My gut reaction to any Kerry pronouncement, particularly one that takes a dig at the GOP leadership, is eye-rolling skepticism. But this is what the op-ed and the Woodward book amount to, no? If advisors like Gary Cohn are stealing documents off Trump’s desk because they know better on trade, if deputies like Mattis are ignoring orders to take out Assad because they know better on foreign policy, if unknown aides are admitting in the pages of the Times that many Trump staffers are working to undermine him because they know better on everything…
…then in what meaningful way do we have a president? If he can’t impose his will on his own branch of government, then what’s the difference between a government run by a technocratic junta and what we have now? There’s a reason people across the political spectrum were using the word “coup” yesterday after the op-ed appeared.
Although to lefties, of course, the main knock on the junta is that they haven’t done enough to restrain him. Republicans are collaborators, they insist, not resisters.

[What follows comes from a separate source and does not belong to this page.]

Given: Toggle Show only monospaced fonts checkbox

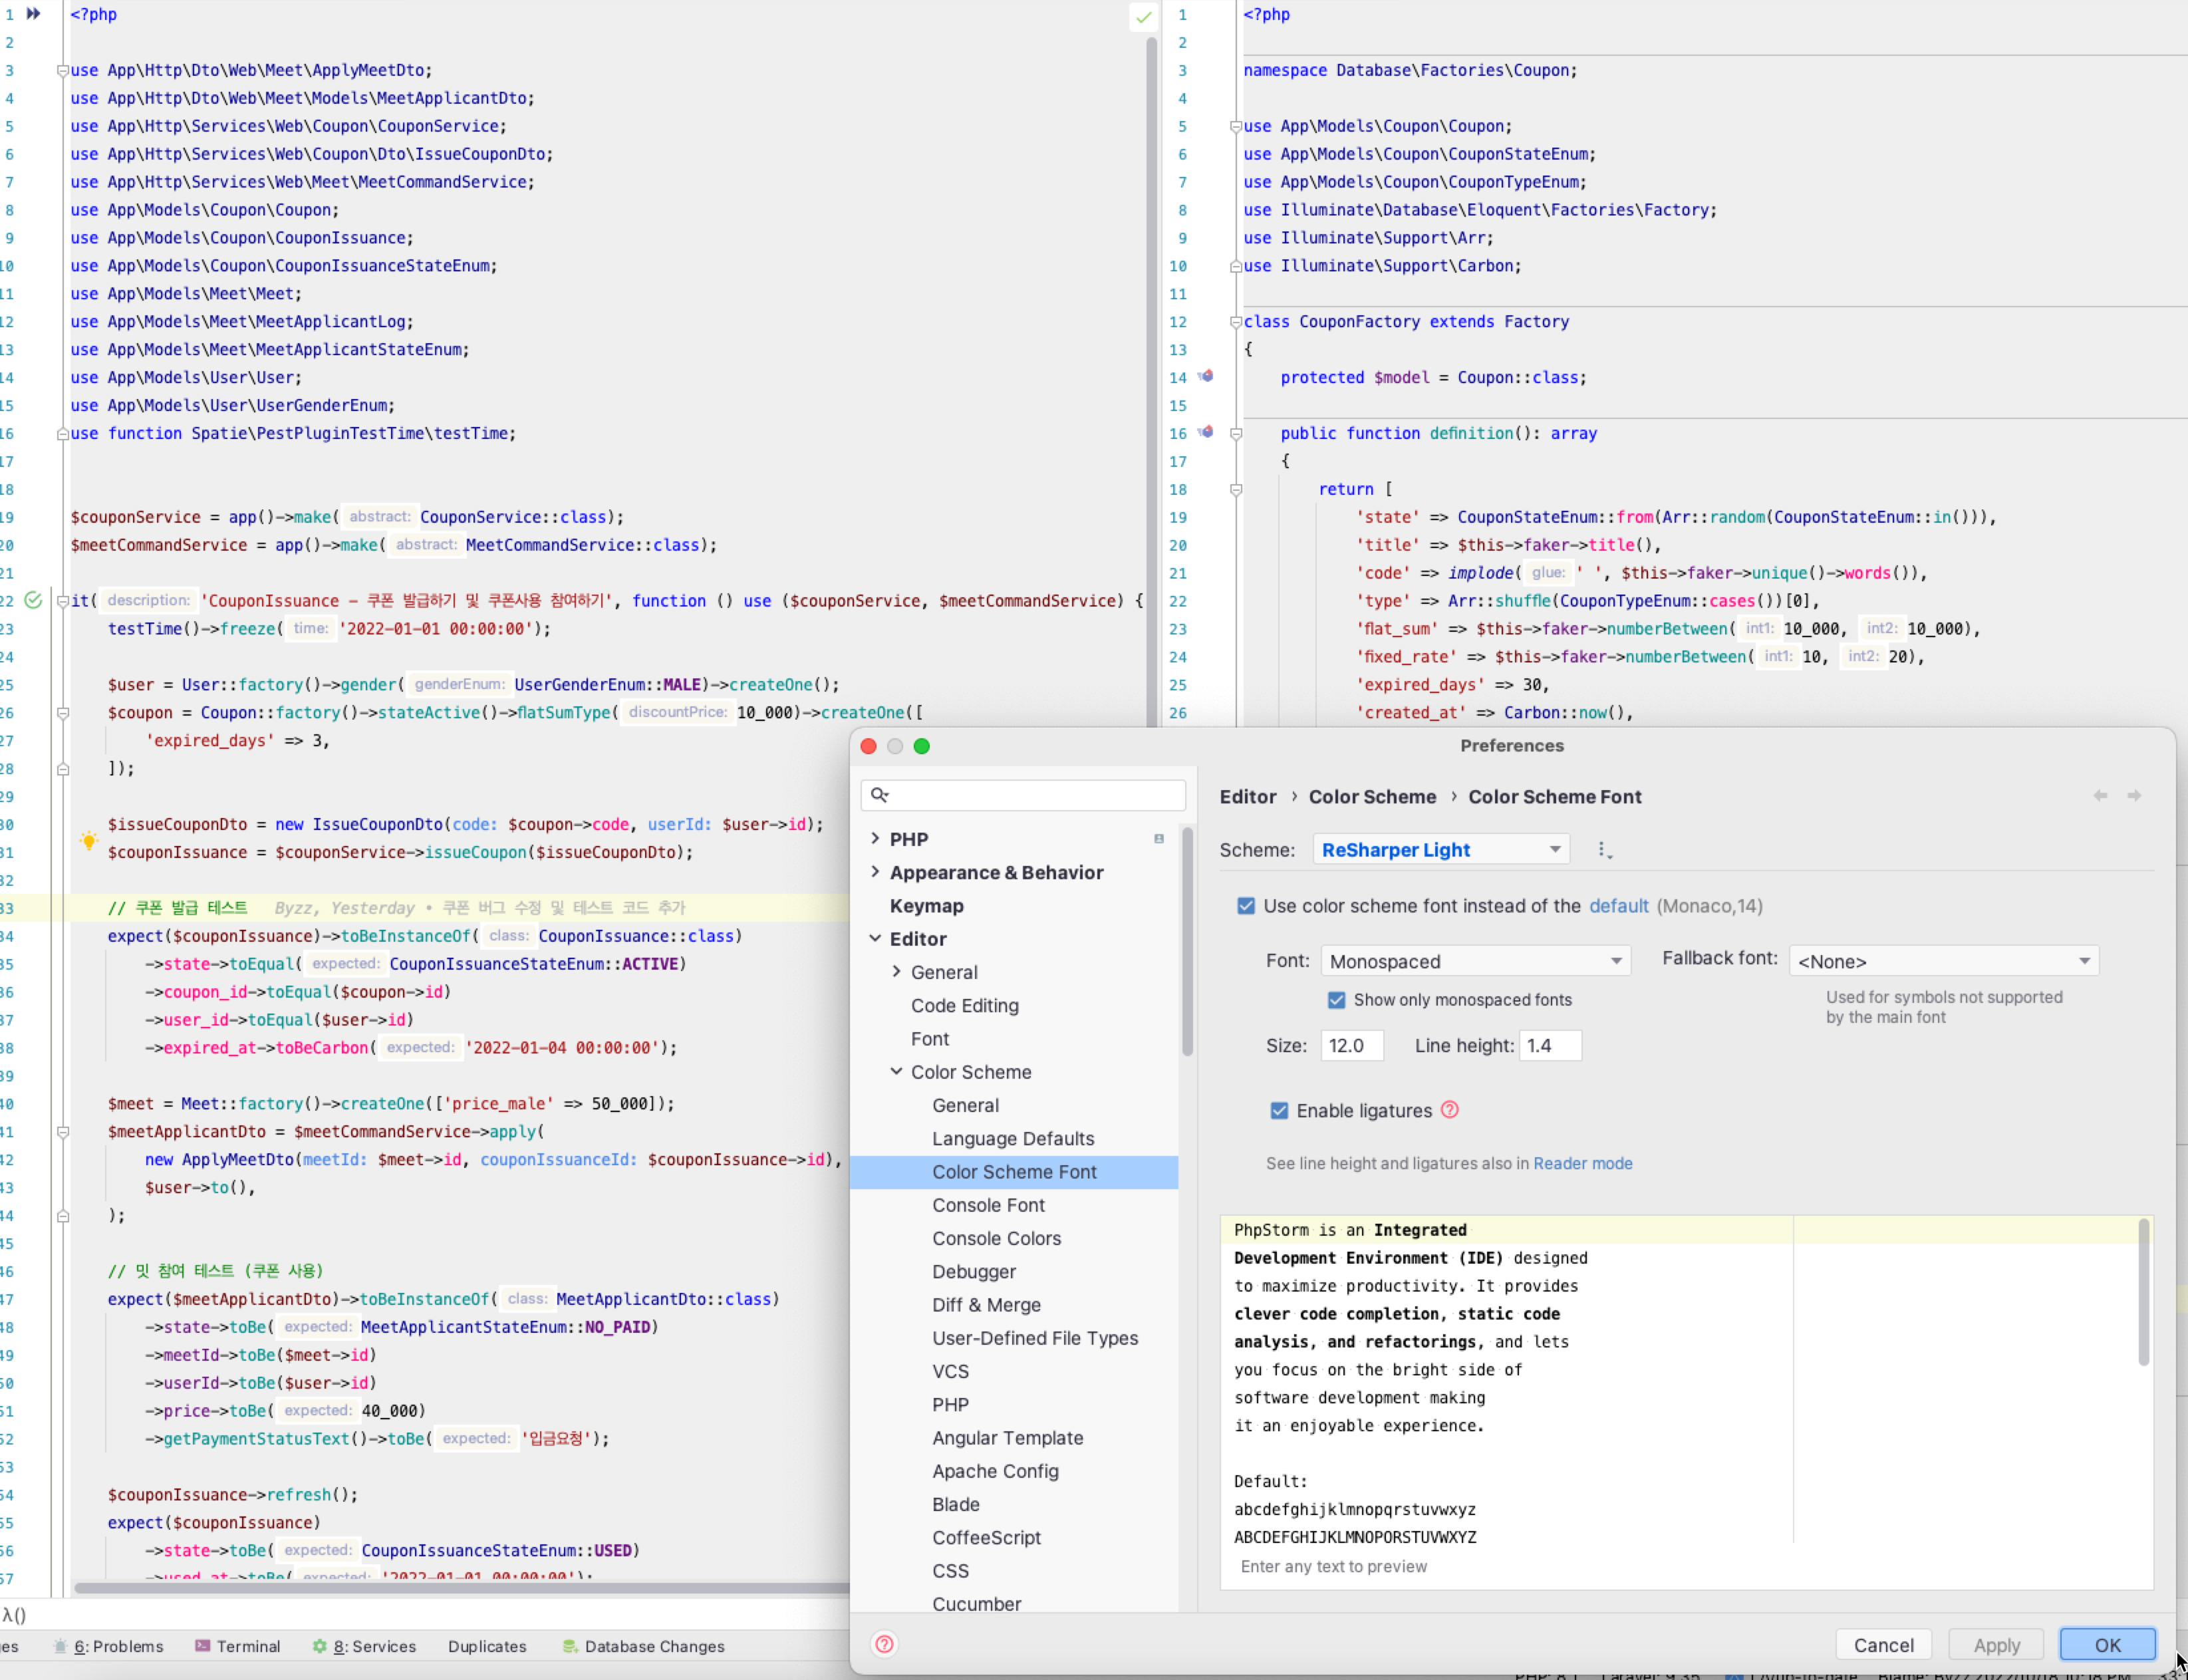Looking at the screenshot, I should (x=1336, y=1000).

If we’re going to have a coup, says David Frum, the plotters have a legal and moral duty to be above board about it and accept the consequences:
If the president’s closest advisers believe that he is morally and intellectually unfit for his high office, they have a duty to do their utmost to remove him from it, by the lawful means at hand. That duty may be risky to their careers in government or afterward. But on their first day at work, they swore an oath to defend the Constitution—and there were no “riskiness” exemptions in the text of that oath…

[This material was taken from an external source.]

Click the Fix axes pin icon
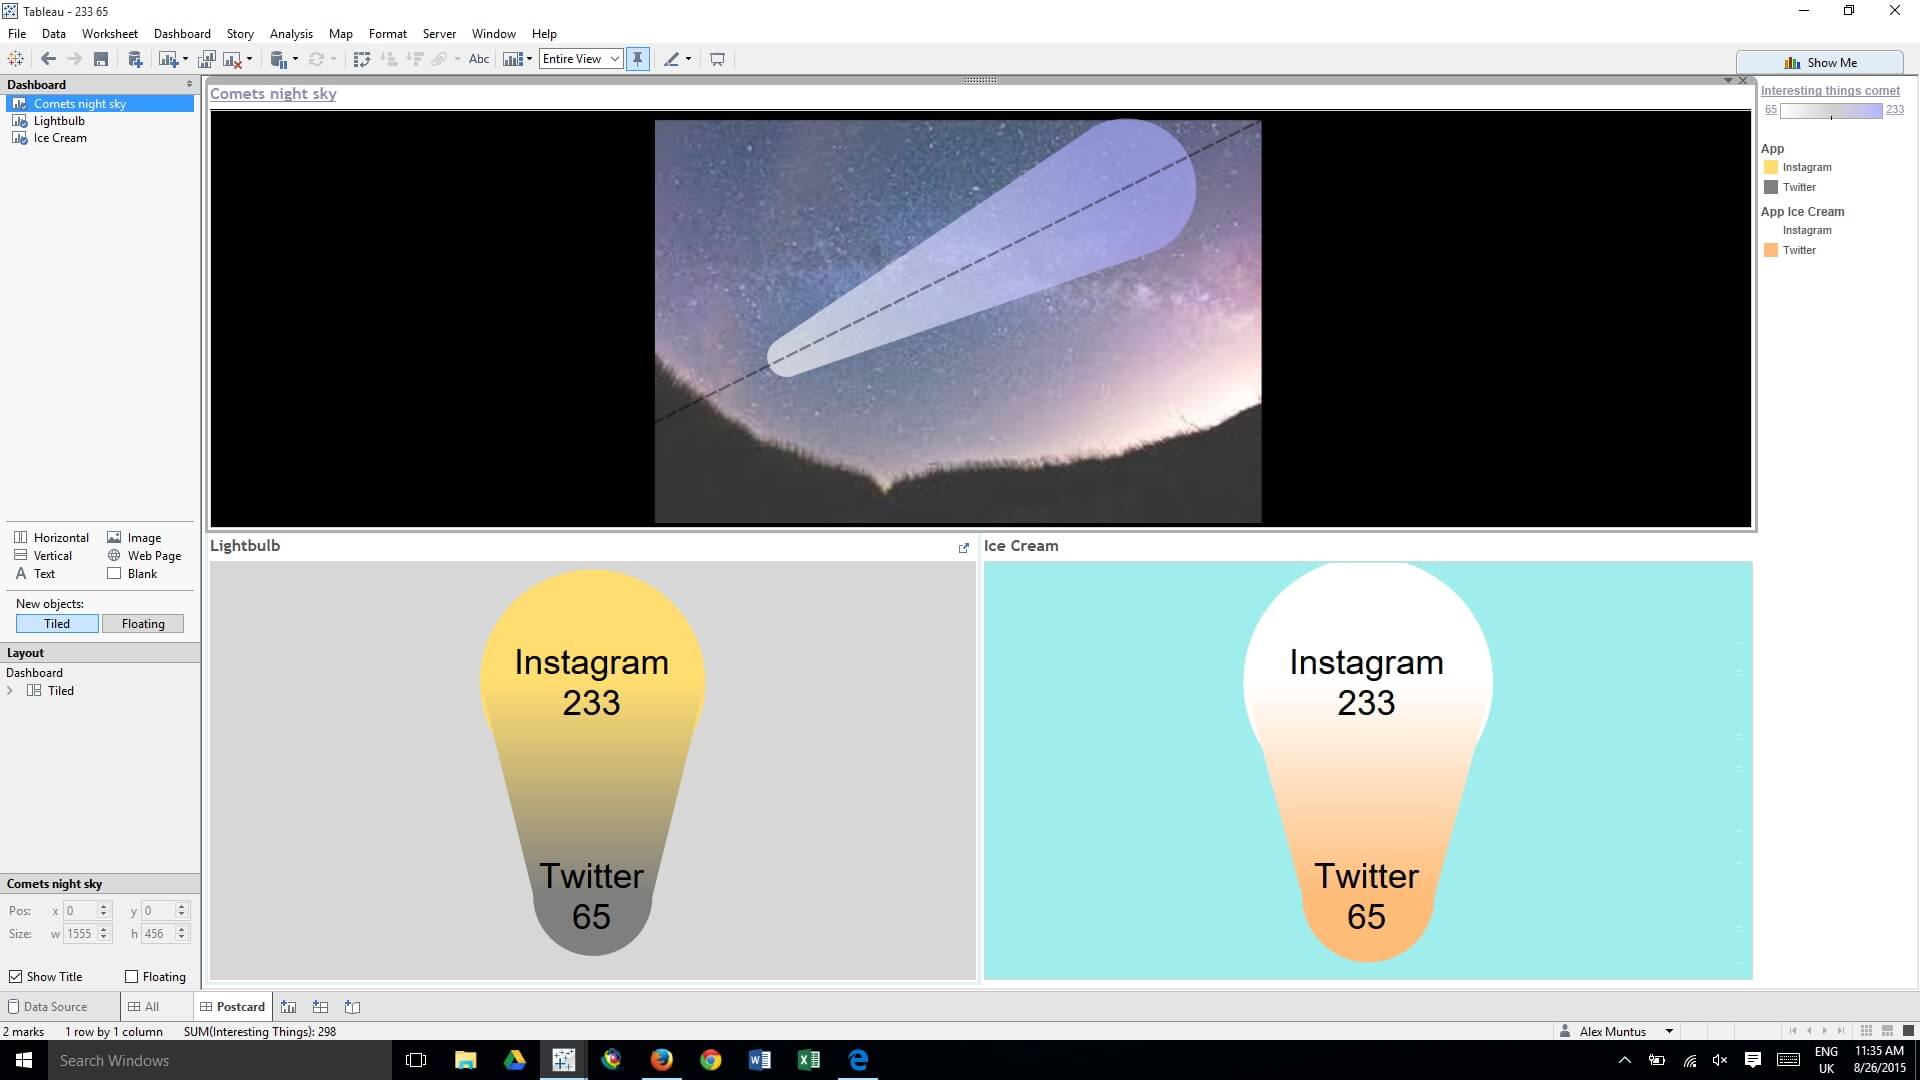This screenshot has height=1080, width=1920. tap(637, 59)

What happens the next time a staffer seeks to dissuade the president from, say, purging the Justice Department to shut down Robert Mueller’s investigation? The author of the Times op-ed has explicitly told the president that those who offer such advice do not have the president’s best interests at heart and are, in fact, actively subverting his best interests as he understands them on behalf of ideas of their own…
Speak in your own name. Resign in a way that will count. Present the evidence that will justify an invocation of the Twenty-Fifth Amendment, or an impeachment, or at the very least, the first necessary step toward either outcome, a Democratic Congress after the November elections.
Transparency in government is always better, although … I’m not sure how mass resignations “in a way that will count” would actually count. Let’s say Mattis, Kelly, Nielsen, and a bunch of others all quit in protest along the same lines as the NYT op-ed. Trump doesn’t know the issues, Trump has terrible, destructive impulses, etc. They all quit. Then what? We invoke the 25th Amendment on grounds of “terrible judgment”? Senate Republicans vote to remove him because John Kelly thinks he’s a crank? Not gonna work.
What we’d be left with is a president essentially left alone, without professional input, with a bunch of key department vacancies and his own party in the Senate skeptical of his intentions. What’s the “good” outcome in that scenario? Inevitably you’ll get Trump acting autocratically, on instinct — which is exactly what Mattis, Kelly and the rest fear and why they haven’t resigned, no matter how many times they’ve been tempted. They’ve gamed this out already. With no grounds to remove the president (yet?), the least dangerous option is to stay put, keep their mouths more or less shut, and do what they can do to maintain some semblance of normalcy. The choice to them isn’t between having a president and no president. It’s between having a dangerous president and no president. They’ve chosen the latter. And that’s what we’ll have until Trump starts firing people.